A Virginia native, Khosla said that people often forget that the most significant driver for tax reform was “actually to make the U.S. competitive” in terms of the corporate tax rate.
The U.S. corporate tax rate, at 35%, caused American companies to move their headquarters overseas “at a very scary pace” to take advantage of tax havens, Khosla said, stripping the federal government of revenue. It was one of the reasons President Barack Obama tried to work with Republicans to lower the corporate tax rate from 35% to 28% in his second term, but they couldn’t strike a deal. The Republican tax bill in 2017 lowered the rate to 21% and included other measures meant to entice corporations to keep their headquarters in the United States rather than undergo inversions.
“It’s easy when things have already worked out, but people forget the panic that was happening when all of these big U.S. companies were leaving and going abroad,” said Khosla.

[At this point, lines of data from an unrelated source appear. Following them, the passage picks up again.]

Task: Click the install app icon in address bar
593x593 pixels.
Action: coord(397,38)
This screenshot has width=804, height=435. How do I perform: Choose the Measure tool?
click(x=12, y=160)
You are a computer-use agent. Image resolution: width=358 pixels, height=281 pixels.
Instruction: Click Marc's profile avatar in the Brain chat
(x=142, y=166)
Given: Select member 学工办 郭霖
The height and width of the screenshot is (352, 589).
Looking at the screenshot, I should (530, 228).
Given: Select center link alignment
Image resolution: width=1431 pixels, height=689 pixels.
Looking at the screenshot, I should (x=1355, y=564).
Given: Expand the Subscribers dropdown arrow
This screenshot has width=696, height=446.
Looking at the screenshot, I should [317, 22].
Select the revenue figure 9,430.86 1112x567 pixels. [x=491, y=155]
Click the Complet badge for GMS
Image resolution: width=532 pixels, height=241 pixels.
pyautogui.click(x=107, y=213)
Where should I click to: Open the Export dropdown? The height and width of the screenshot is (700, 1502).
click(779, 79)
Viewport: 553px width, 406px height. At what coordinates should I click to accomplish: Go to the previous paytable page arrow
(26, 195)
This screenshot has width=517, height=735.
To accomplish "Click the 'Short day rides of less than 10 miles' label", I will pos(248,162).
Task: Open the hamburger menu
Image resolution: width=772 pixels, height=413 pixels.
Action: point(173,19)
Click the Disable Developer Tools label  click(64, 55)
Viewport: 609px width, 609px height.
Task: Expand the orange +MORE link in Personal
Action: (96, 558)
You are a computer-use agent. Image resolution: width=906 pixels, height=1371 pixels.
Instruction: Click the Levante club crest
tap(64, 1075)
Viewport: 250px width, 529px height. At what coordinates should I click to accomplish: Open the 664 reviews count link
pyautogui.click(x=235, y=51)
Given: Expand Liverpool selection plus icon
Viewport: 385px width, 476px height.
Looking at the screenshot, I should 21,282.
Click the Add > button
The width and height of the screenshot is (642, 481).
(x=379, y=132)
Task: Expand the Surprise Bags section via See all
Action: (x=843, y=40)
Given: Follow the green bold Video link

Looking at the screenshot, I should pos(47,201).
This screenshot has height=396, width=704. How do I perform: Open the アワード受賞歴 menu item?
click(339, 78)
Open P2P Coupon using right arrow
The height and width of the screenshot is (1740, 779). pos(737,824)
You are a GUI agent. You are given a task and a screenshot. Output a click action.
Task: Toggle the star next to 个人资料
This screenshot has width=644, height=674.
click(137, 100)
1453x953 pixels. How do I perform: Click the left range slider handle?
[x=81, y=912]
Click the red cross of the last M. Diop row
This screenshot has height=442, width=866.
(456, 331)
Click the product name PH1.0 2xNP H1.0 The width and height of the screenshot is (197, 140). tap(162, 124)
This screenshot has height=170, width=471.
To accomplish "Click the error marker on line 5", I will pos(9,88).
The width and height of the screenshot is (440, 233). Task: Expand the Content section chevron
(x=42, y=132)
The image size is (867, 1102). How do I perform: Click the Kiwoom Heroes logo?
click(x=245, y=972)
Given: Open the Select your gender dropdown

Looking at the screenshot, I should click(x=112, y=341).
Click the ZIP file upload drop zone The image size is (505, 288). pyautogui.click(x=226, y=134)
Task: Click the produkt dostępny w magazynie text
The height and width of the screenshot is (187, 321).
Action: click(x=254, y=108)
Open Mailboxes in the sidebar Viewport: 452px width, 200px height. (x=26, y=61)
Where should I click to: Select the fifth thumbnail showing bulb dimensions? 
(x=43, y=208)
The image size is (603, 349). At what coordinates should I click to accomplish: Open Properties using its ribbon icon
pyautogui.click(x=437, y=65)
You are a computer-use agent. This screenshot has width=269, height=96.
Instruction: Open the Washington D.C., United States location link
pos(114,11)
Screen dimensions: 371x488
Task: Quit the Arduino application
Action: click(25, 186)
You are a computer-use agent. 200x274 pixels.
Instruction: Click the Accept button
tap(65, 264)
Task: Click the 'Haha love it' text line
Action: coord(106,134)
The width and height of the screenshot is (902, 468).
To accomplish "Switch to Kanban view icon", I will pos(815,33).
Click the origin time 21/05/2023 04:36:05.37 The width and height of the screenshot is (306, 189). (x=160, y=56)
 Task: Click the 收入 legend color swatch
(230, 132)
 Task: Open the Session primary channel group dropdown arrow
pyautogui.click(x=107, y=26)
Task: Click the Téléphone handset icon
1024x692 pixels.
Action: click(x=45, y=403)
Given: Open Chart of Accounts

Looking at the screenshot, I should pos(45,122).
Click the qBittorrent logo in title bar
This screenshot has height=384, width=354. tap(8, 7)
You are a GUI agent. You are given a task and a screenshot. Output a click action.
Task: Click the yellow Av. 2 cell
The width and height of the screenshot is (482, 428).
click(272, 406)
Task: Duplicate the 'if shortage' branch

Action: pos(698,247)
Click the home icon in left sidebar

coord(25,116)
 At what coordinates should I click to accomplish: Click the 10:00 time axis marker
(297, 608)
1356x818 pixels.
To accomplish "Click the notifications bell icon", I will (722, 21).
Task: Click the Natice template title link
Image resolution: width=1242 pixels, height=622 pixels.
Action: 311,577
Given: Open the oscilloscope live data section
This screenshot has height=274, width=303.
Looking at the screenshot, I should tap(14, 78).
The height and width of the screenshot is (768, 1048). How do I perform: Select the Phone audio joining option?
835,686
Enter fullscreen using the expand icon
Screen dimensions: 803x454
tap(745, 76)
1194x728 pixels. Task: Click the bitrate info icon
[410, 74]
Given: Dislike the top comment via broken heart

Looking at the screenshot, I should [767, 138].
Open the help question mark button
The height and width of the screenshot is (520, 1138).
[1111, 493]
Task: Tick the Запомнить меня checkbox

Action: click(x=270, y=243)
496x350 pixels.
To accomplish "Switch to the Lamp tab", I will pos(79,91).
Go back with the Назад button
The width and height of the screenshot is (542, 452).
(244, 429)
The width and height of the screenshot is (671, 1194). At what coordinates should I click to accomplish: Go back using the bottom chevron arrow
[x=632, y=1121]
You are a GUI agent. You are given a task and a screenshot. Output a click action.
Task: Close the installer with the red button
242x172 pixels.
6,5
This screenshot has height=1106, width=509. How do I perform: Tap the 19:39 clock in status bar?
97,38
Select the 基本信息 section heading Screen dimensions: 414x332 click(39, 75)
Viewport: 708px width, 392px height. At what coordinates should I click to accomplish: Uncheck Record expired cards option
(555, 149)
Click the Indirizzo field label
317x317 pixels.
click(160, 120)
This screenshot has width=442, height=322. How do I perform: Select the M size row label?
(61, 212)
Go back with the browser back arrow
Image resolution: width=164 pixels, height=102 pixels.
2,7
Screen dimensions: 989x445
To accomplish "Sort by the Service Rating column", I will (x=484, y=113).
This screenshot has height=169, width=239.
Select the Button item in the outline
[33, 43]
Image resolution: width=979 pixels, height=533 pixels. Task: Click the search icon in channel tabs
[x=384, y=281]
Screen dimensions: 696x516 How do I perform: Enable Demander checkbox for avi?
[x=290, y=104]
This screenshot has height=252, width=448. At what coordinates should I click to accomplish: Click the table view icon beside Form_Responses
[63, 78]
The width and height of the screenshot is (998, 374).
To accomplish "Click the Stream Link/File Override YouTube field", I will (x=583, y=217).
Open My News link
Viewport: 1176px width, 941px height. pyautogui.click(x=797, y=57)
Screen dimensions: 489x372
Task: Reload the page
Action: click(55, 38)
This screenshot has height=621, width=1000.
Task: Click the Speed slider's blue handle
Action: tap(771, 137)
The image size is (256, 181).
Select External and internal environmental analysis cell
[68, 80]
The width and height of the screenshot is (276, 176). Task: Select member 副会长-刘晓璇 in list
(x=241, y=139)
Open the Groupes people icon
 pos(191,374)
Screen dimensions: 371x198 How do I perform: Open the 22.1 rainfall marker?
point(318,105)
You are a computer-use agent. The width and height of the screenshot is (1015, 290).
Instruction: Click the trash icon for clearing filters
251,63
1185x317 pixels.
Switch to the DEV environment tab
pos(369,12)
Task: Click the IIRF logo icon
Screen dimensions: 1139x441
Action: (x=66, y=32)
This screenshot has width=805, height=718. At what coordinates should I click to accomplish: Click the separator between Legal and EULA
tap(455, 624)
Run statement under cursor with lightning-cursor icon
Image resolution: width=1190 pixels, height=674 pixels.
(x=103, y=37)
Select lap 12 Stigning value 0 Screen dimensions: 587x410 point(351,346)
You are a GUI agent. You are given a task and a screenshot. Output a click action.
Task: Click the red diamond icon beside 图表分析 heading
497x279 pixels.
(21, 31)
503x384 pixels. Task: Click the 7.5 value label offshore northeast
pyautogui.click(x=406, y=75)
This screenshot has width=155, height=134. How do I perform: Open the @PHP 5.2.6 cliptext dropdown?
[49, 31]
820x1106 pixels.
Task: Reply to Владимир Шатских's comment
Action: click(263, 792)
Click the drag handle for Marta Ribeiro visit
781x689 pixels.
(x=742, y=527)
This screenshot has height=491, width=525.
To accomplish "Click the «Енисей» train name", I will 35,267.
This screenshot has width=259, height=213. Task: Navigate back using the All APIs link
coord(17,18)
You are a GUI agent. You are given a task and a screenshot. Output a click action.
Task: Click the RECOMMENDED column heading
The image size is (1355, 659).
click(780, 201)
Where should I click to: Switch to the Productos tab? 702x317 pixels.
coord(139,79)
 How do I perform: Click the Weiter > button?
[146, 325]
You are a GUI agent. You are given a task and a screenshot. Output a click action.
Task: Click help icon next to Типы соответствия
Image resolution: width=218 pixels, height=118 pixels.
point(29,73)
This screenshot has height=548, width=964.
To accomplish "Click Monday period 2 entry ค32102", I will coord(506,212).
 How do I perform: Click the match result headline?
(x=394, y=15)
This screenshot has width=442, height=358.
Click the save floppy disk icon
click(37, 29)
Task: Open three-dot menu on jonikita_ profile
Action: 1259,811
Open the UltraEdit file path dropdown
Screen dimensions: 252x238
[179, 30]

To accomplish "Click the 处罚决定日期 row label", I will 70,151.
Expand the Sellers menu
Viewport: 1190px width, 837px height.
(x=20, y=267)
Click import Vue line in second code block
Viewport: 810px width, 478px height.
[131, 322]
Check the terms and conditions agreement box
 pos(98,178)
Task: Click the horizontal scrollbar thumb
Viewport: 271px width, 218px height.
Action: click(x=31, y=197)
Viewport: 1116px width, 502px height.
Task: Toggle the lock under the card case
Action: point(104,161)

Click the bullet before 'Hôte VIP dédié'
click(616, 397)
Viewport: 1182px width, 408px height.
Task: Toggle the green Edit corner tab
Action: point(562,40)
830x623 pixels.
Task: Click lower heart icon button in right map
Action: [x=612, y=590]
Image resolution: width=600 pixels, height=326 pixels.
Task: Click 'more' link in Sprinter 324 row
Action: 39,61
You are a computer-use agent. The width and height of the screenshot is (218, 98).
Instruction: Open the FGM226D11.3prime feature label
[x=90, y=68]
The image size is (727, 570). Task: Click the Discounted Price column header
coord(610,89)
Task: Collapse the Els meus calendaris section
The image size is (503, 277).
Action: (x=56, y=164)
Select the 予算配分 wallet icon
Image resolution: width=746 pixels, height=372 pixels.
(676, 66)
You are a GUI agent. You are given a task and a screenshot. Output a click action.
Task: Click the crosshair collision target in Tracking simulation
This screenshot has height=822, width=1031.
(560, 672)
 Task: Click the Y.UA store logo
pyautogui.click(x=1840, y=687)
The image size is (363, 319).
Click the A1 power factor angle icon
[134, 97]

Democrats, though, have criticized the tax cuts’ effect on corporations, complaining that more businesses are paying zero taxes under the new regime and that more companies are wary of investing their gains from the tax cuts because of Trump’s trade wars.
Furthermore, there has been pushback from both sides of the aisle that the tax cuts are not on track to pay for themselves and that the tax bill has helped push the annual federal deficit toward $1 trillion, with no sign of that changing.
When asked about the conversations he had with corporate executives when preparing to craft the Tax Cuts and Jobs Act of 2017, Khosla said he was always conscious of doing his homework in advance and was wary not to get spun by corporate interests.
He said that if corporations noted that an action the federal government was considering was “going to kill them” but a look at their investor calls and their federal disclosure forms told a different story, he would disregard their “talking points.”
Khosla had initially planned on becoming a corporate lawyer, but after attending law school at the University of Richmond, he decided to follow the guidance of a university adviser and his mother to take a chance and try a nine-month policy fellowship in Washington.
Khosla’s parents are first-generation Indian Americans who were both small-business owners before they retired. Politics were never a big part of Khosla’s upbringing, but he said his parents are center-right politically and big believers in the free market.
He met his wife of 19 years, Lisa, who is Vietnamese American, while they were both getting their master’s degrees at Virginia Commonwealth University. They now have two young boys, aged five and eight, for whom Khosla says he is a “glorified chauffeur” on the weekends when he’s not working.
As he was getting ready to leave the Senate hallways last week, Khosla’s parting words for future staffers on Capitol Hill was something his grandmother often told him.
“If you’re honest with people, they’ll hate you then, but they’ll love you forever. If you lie to people, they’ll love you then, but they’ll hate you forever. So my thing has always been, I am who I am: I’m an honest, candid broker,” Khosla said.